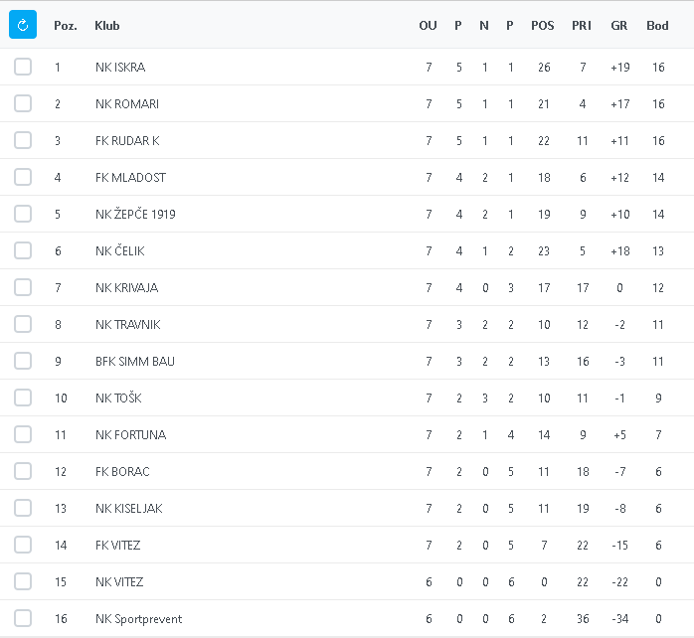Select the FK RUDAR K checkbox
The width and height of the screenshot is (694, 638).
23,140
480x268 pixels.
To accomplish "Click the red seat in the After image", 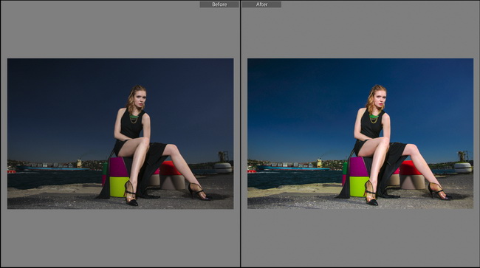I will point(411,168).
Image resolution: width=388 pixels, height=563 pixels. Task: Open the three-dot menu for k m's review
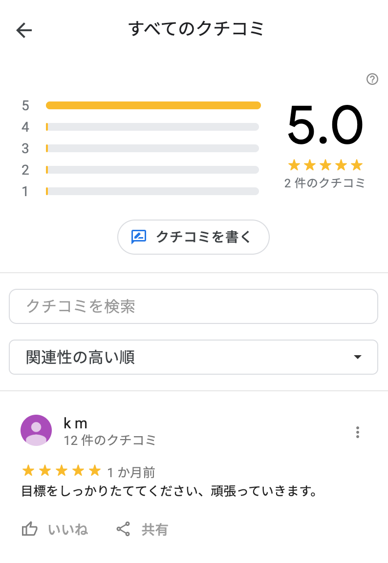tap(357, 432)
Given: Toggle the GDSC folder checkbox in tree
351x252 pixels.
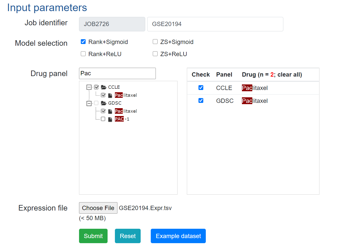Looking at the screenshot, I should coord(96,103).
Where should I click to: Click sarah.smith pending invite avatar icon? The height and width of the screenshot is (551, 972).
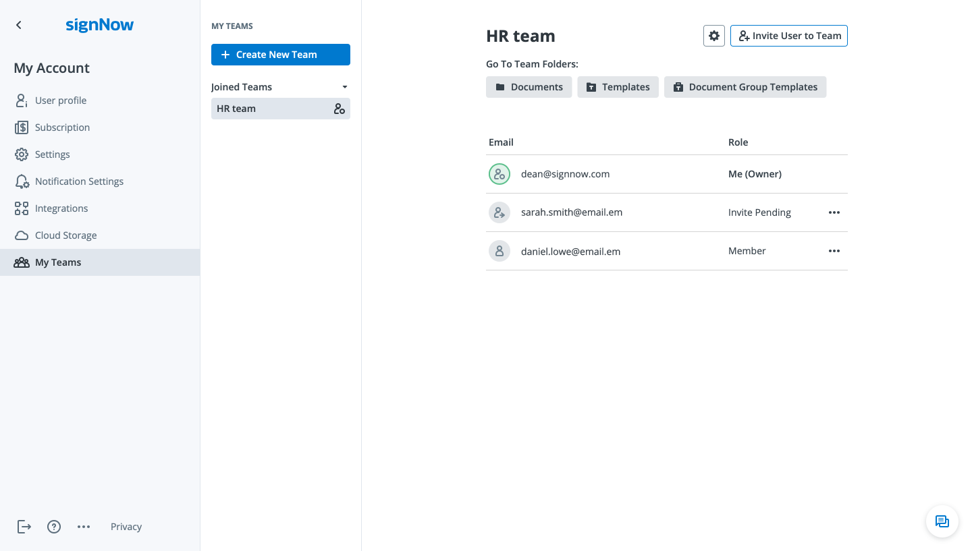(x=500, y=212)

..............................

**PROBLEM DETAILS**
An acceptable answer consists of the lines above from the one holding "Image resolution: width=388" to the end of the data, repeated exactly and containing no pictures.

**SOLUTION**
Image resolution: width=388 pixels, height=563 pixels. Task: Open the three-dot menu for k m's review
tap(357, 432)
Given: Toggle the GDSC folder checkbox in tree
351x252 pixels.
Looking at the screenshot, I should coord(96,103).
Where should I click to: Click sarah.smith pending invite avatar icon? The height and width of the screenshot is (551, 972).
(x=500, y=212)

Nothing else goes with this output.